The End of the factory
Tom Smith used to manufacture from anything up to 15 months, before getting their money in from the customer firms they supplied, which was fine until the era of rising costs and rising bank interest rates happened in the 1978-1990 Great Recession. At that time Rowntree-Mackintosh closed, and the Merchant Bank which held the other half of the shares in Tom Smiths saw their dividend vanish, and so the company was bought out by the existing management. They struggled on with it for several years, and by cutting costs managed to break even and pay the bank loan instalments, but no more. As most of them were reaching retirement age they sold the company on, and unfortunately it is alleged that then “Vulture Capitalists” apparently moved in to asset strip the firm.

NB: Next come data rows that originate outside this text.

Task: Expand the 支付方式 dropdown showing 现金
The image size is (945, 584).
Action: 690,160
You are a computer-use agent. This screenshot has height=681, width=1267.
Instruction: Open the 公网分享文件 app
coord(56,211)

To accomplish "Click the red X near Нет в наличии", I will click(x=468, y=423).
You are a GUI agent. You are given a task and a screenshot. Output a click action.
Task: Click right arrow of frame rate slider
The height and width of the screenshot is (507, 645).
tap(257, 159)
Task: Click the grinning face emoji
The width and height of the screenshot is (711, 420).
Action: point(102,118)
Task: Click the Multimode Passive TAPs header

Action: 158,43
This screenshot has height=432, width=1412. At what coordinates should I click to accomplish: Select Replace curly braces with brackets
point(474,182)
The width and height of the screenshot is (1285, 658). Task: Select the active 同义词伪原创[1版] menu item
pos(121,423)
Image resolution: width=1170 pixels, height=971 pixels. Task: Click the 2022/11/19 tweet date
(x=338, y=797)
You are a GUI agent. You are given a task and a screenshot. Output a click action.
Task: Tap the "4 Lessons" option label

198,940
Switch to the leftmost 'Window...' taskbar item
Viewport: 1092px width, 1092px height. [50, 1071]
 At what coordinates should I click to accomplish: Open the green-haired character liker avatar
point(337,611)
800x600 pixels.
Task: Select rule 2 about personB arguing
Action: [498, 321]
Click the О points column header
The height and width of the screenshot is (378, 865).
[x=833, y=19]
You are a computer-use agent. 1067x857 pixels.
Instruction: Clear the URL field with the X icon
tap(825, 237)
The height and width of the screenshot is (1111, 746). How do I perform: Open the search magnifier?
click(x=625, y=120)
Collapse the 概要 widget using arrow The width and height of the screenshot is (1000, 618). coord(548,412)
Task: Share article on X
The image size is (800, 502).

I was long gone by then, but tales of swish new BMW cars being delivered and paid for by the company, only to promptly vanish; of dubious “Directors Loan Accounts” being created; and of whole truckloads of goods being sent to “Customers” who never appeared in any Sales Ledgers, have reached my ears down the years. Tom Smith`s was a very nice little business, even though the main product may have been an utterly superfluous thing , a silly thing, and a subject for jokes; It paid it’s way, year on year, and provided jobs for several hundred local people, and for many others, both in the UK and abroad, who supplied it. It had a management team who cared about the work and cared about the workers and who were intent on keeping the business a successful operation. And it was all destroyed by the actions of Greedy men without morality and by Incompetent Politicians on Ideological-dogma-driven Crusades. Shame on them all. It still rankles. “There is no alternative” they said. Well I say YES, there bloody well was!